The Firstling/Erstling/He Complex
The Firstling/Erstling/He Complex
by Baroness Elsa von Freytag-Loringhoven
Abstract
"The Firstling/Erstling/He Complex" is an open-source, scholarly edition and a collaborative attempt to represent and access the genesis of a poetic event. It includes a cluster of works that represent one text (in the Barthesian sense): This "complex" includes thirty-three versions of a poem with multiple titles in two languages by the Baroness Elsa von Fretytag Loringhoven (1874-1927). All of the versions represented here are based on images created at the University of Maryland (UM), College Park, Libraries, where the original manuscripts reside in the Papers of Elsa von Freytag-Loringhoven (http://hdl.handle.net/1903.1/1501) in the Library's Literary Manuscripts Collection . The entire cluster can be dated to 1923/24 when the Baroness had just returned to Berlin after twelve years in the United States. About one third of the poems are in German and tend to be composed in traditional form and style. Two thirds are in English. As the edition shows, the Baroness rewrote her poems in the two different languages to incorporate adaptations or re-creations rather than straight translations.
Underlying this edition is one TEI-P5 XML file accompanied by twenty-two, full color, documentary images. We are using location-referenced and parallel segmentation methods described in the TEI P5 critical apparatus tag set to encode the relationships between the thirty-three versions while the Versioning Machine interface allows readers to compare these relationships across this poetic event.
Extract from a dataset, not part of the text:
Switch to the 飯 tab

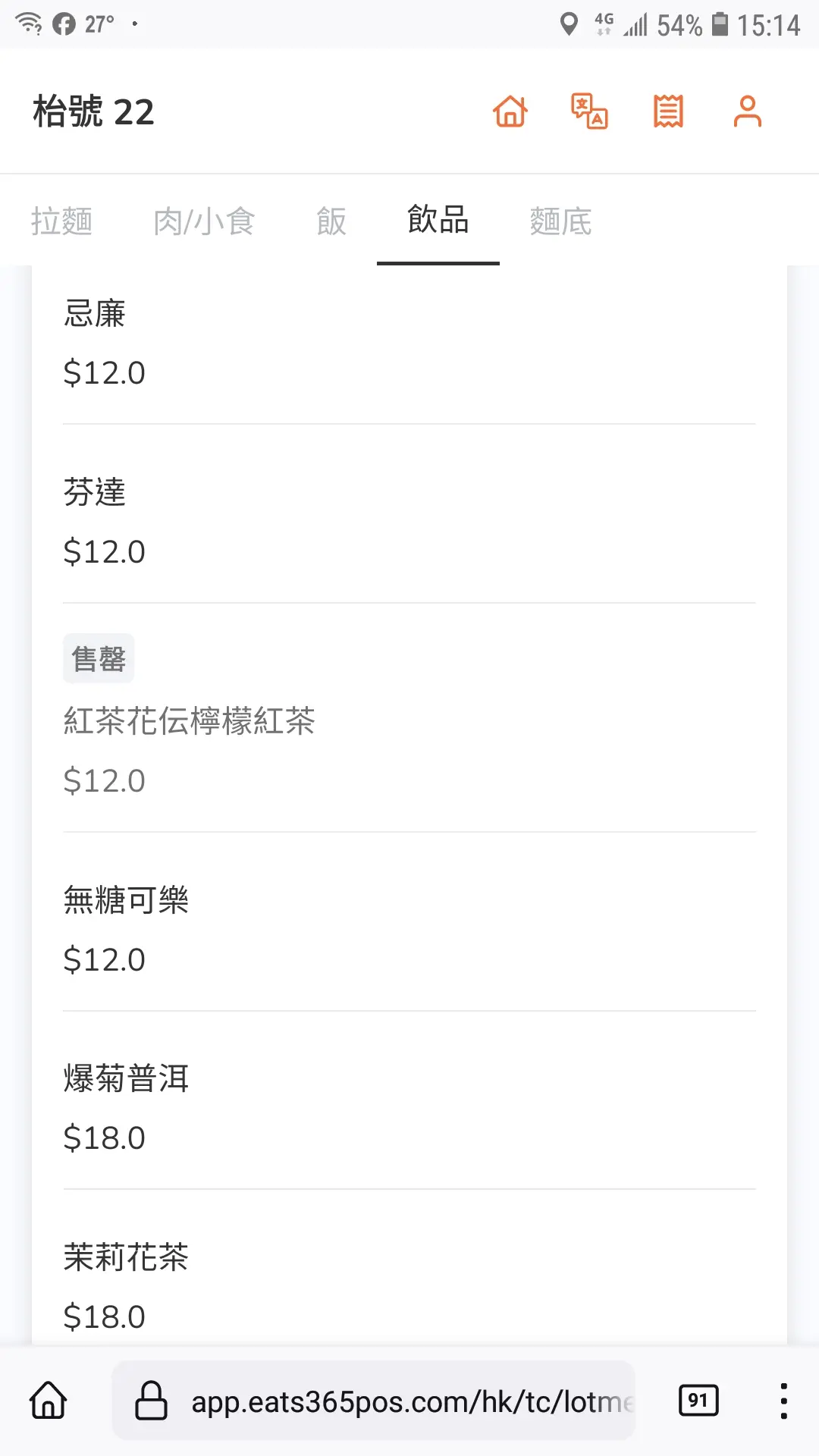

In the introduction and the comments that accompany the edition, we discuss why we chose to edit this particular cluster, why we present it with two different, yet complementary critical approaches, and why the formal process of versioning helps reveal the shifting content of the Baroness's constantly revised and transformed texts. Ultimately, the goal of this edition is to set the multiple dialectics we see at work in the Baroness's Firstling/Erstling/He poems in conversation. Enjoy.